Before solar panels begin to be decommissioned en masse, policymakers and the industry will need to find solutions to these problems. Fortunately for the industry, there’s time to figure out new solutions and policies to better recycle solar panels. The average life of a solar panel is between 30 and 40 years, but “82 percent of all solar panels installed today are seven years old or less,” Curtis said. Very rarely are solar panels seriously damaged so most of them can be expected to last for at least another decade or so before reaching the end of their lifespans.

Until the industry can create a circular economy, solar energy will only be 50 percent green, said Meng Tao, a professor at Arizona State University and a leading researcher on systems to recycle solar components. But researchers and companies are getting better at recycling the materials, and he expects eventually 90 to 95 percent of a panel’s weight will be able to be recycled. 

Some companies are already nearing that number. Suvi Sharma, CEO and cofounder of Solarcycle, said they are able to recover 95 percent of the materials brought into their recycling shop. The company is working on technology that will recycle glass from old panels into new solar glass and more effective methods of separating the metals from solar components, which Sharma said are the most important materials. 

”Metals in the panel like the silicon, the silver and the copper are actually less than 3 percent of the panel by weight, but they are more than half of the value of the panel,” he said.

Solarcycle will be opening a lab in Mesa, Arizona soon, where it expects to be part of a hot spot of solar projects and engineering talent.
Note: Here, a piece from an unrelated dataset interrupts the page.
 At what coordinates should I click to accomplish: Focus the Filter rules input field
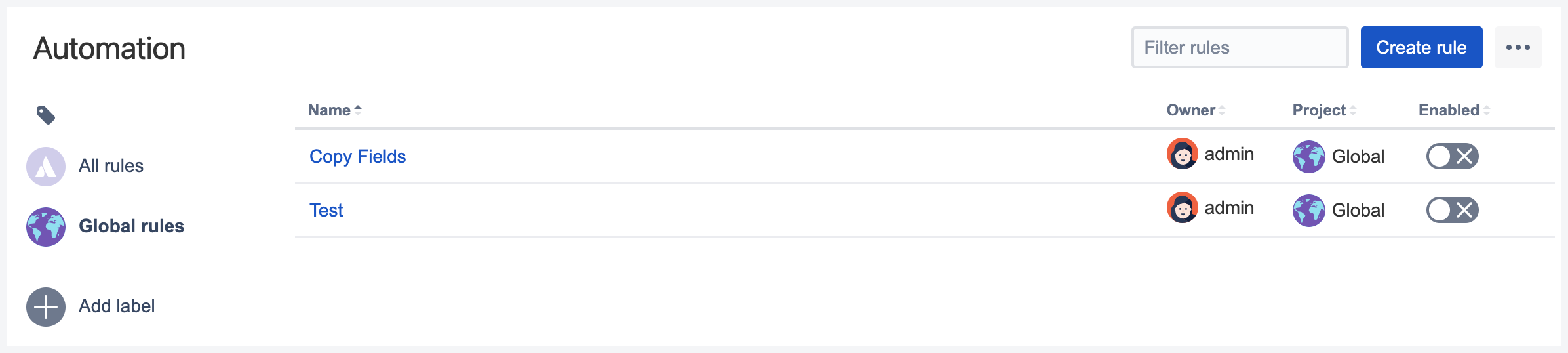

That could lead Arizonans to be concerned about solar recycling’s utilization of water, but Sharma and Saghei contend that there is very little water use during these operations, generally only used to clean parts before separating materials. 

Sharma said they are in the business of developing more efficient ways to deal with more types of panels, and those that others might consider mangled beyond use, both of which will be necessary as the U.S. continues to expand solar projects and eventually decommissions those currently operating. 

“We’re expecting more than 640 gigawatts to be installed in the next 10 years,” Curtis said, “That’s nearly five times what is installed today.”

Sharma said that Solarcycle is already starting to receive the first wave of old solar panels at their facility. Their overarching goal is to keep these panels out of the landfill. 

“We’re seeing more and more people step up,” said Saghei. “I think that when you do something for the right reason, everything else falls into place.”